Open Leun9 opened 1 year ago
could you please provide the training log?
Also, the version of packages may matter:
torchvision 0.8.2
timm 0.5.4
python 3.8.5
pytorch 1.7.1
Trying to replace the random seeds and assigning smaller weights to the GKD, the model seems to converge to a suboptimal solution.
Also, try to keep the same package version, which may only be slightly different but can be fatal.
Thanks for your suggestions. I will reduce the weight by half, i.e. 1.0 for CE Loss and 0.5 for GKD loss. BTW, I have discarded all deterministic options (including using a seed).
Also, try to keep the same package version, which may only be slightly different but can be fatal.

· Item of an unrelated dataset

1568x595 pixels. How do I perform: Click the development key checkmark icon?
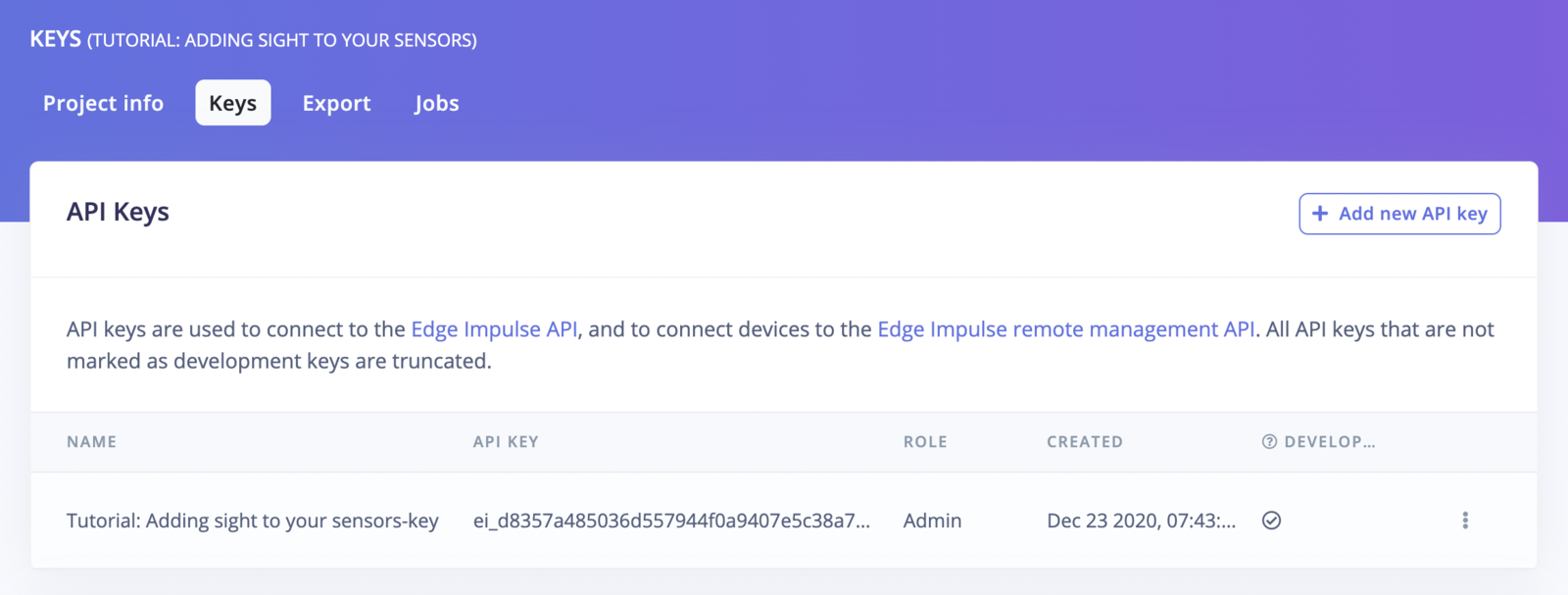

We changed the weight of GKD Loss but failed to obtain similar results.
We tried our best to reproduce it, but there was still a significant difference from the results in the paper.
Could you provide the logs mentioned in the paper or generated by this repo?
We attempted to reproduce the experimental results by directly using the code from that repository but failed.
Firstly, We trained a teacher model using the modified code, and its performance was similar to what was reported in the paper. Then, we trained a student model using
train_gkd.py
but got bad results. To verify if there were any other issues we removed the distillation loss, and we obtained a good MBF student.Here is the evaluation results.